Given records Block Start
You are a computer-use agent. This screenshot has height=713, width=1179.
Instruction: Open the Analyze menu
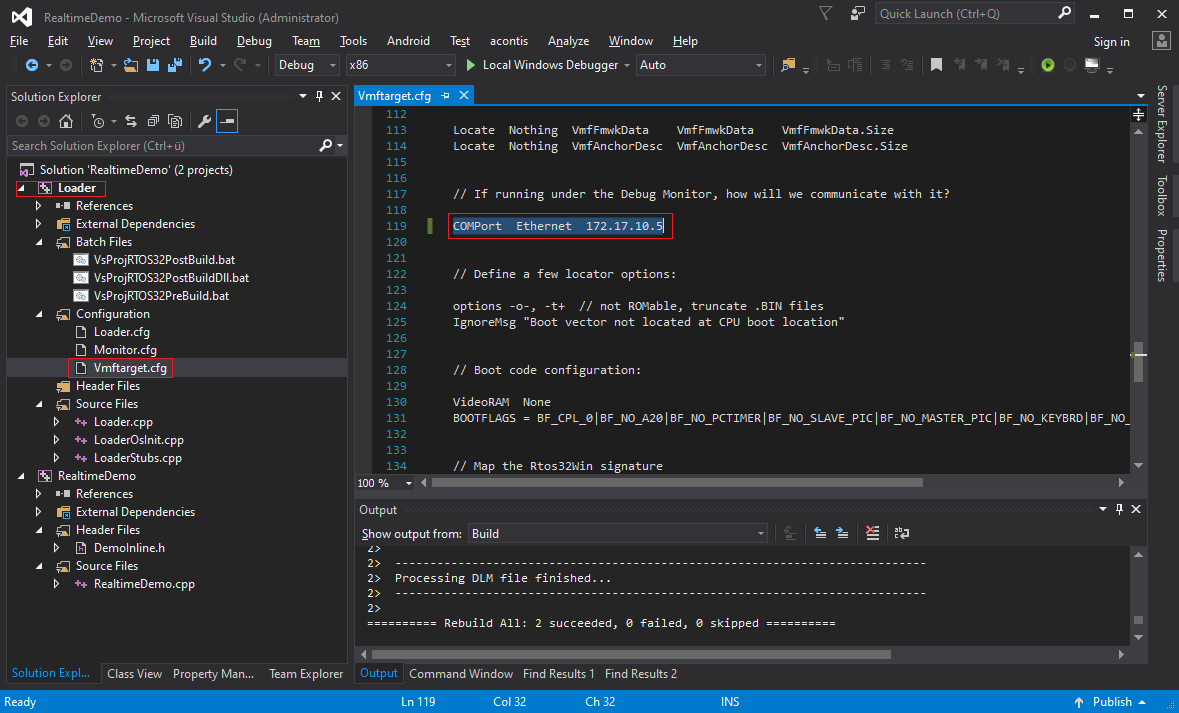click(568, 41)
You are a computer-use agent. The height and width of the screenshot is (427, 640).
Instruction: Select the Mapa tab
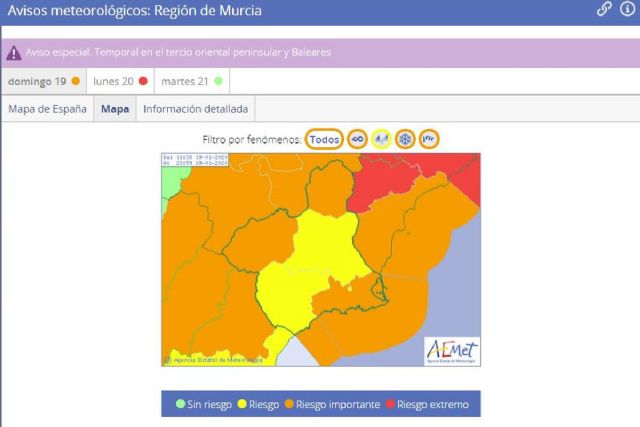coord(115,109)
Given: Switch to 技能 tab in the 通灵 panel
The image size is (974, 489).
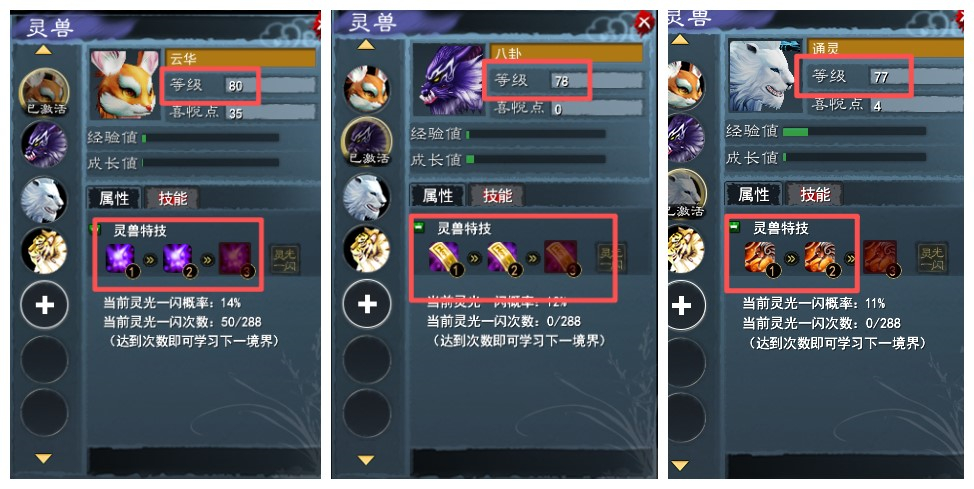Looking at the screenshot, I should point(814,194).
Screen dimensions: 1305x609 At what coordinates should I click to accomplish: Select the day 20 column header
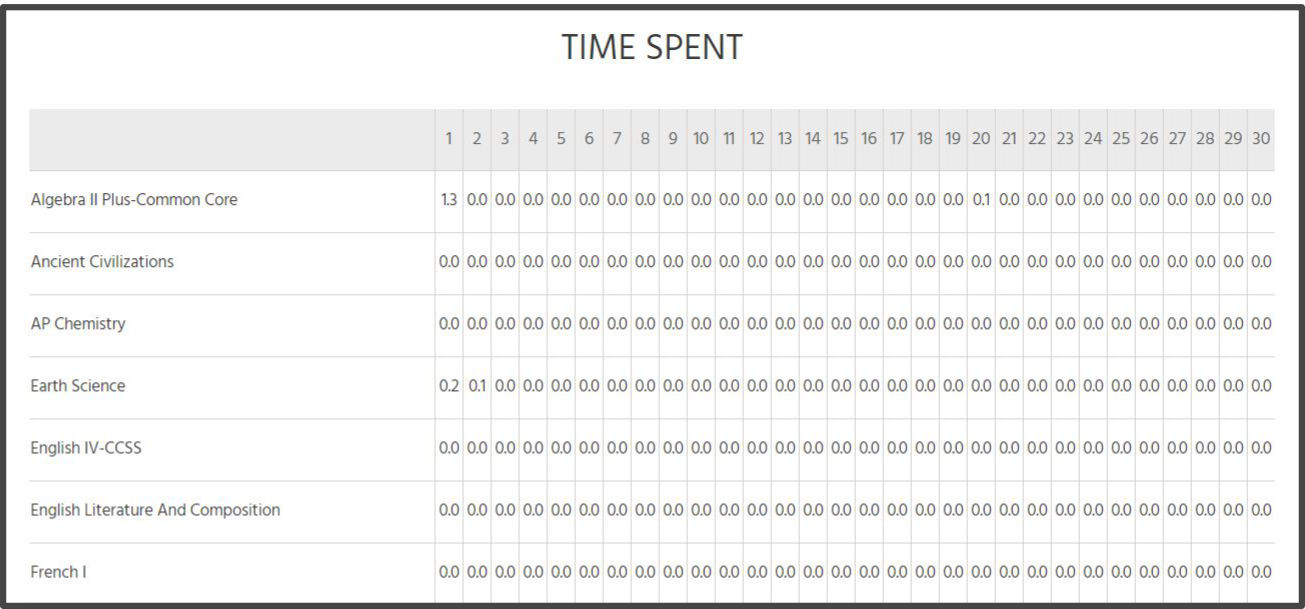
Given records Block End
Wherever a line above contains the string "agent", copy that line.

Problem solution.
You are a computer-use agent. This screenshot has height=713, width=1179.
You are a computer-use agent. The height and width of the screenshot is (427, 640).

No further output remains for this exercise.